## [PASSAGE TO READ]
########################################
Cook County Commissioner Larry Suffredin has often referred to the Cook County government as “stealth government.” Familiar to many, really known by few, the county government takes a slice out of residents’ property tax bill; operates the courts, jails, and hospitals; keeps public records and manages elections and voter registration; and maintains various roads and forests.
At a prayer breakfast on Nov. 8 at Faith Temple Church of God in Christ, Cook County Board President Toni Preckwinkle and representatives of several County departments offered a closer look into where County tax revenues are spent.
Workforce development: The Chicago Cook Workforce Partnership between Cook County and the City of Chicago began in 2011 and serves both employers and potential employees. Formed under the federal Workforce Investment Act, the partnership serves more than 140,000 residents annually. Job-seekers have free access to telephones, fax machines, résumé workshops, computer literacy programs, social media literacy programs, and job-training for certain types of jobs. Executive Director Ray Bentley said, “We also help AARP 50+ individuals looking to get back into the workforce, in a time where not many people have savings and social security is not enough.”
“Connecting Cook County” is the County’s first long-range transportation plan in seven decades. John Yohan, Superintendent of Cook County Highways, said, “Transportation is about the importance of communities and the health of the economy.” The five priorities of this new strategic plan are prioritizing transit and other transportation alternatives, supporting the region’s role as North America’s freight capital, promoting equal access to employment opportunities, maintaining and modernizing existing transportation, and increasing the total investments in Cook Country transportation systems. No county roads cross through Evanston.
########################################
## [DATA EXTRACT]
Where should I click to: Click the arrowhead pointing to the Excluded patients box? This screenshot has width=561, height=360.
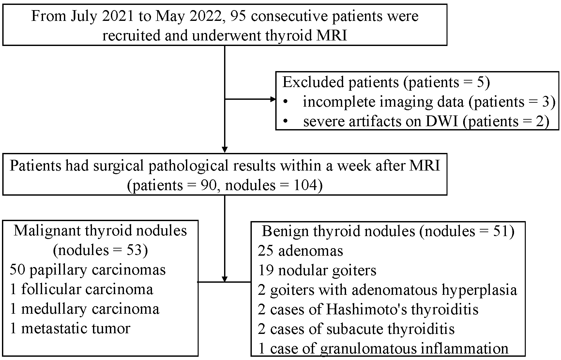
########################################
## [WHAT YOU WILL DO]
Continue the article on Cook County government services from its last sentence.

## [OUTPUT OF THE EXERCISE]
With 70,000 acres of forest and openlands and 300 miles of marked trails, the Cook County Forest Preserve offers recreational opportunities year-round: bicycling, hiking, boating, camping, fishing, and zip lining are among the fair-weather activities, and in winter there are opportunities for ice-fishing, cross-country skiing, ice-skating, and snow-shoeing. Evanston’s tiny but well used and well tended Perkins Woods occupies the block between Ewing and Bennett avenues and Colfax and Grant streets.
Stroger Hospital’s main campus will be redeveloped to include a new state-of-the-art outpatient facility housing an ambulatory clinic, professional office space, and accessible parking, said Jessica Caffrey, Director of Real Estate for Cook County. She said she anticipates the project will come in on budget at about $120 million and could be completed in the summer of 2018.
Marcelino Garcia, Director of Community Affairs at Cook County Health & Hospital System (CCHHS), and Patricia Hernandez, Community Outreach Worker at Stroger Hospital, presented information about CountyCare, an Illinois Medicaid health plan. CountyCare covers doctor visits, mental health care, dental care, women’s health, hospital care, X-rays, and more at 50 locations in the County. Mr. Garcia and Ms. Hernandez described the CCHHS partnership with the Chicago Police Department that has created a Community Triage Center located in Roseland on Chicago’s South Side. The triage center
provides crisis stabilization, case management, and treatment for patients with mental health and/or substance-related issues.
Jay Stewart, Cook County’s Deputy Bureau Chief of Economic Development, said the department is working closely with the new transportation improvements and highway developments in the County’s long-range transportation plan. He said the Economic Development Department uses federal entitlement money for Cook County’s infrastructure programs and affordable housing. The Housing Authority of Cook County maintains several affordable-housing developments in Evanston: Jacob Blake Manor, Oak Tree Village, Over The Rainbow Unit II, Perlman Apartments, and Walchirk Apartments.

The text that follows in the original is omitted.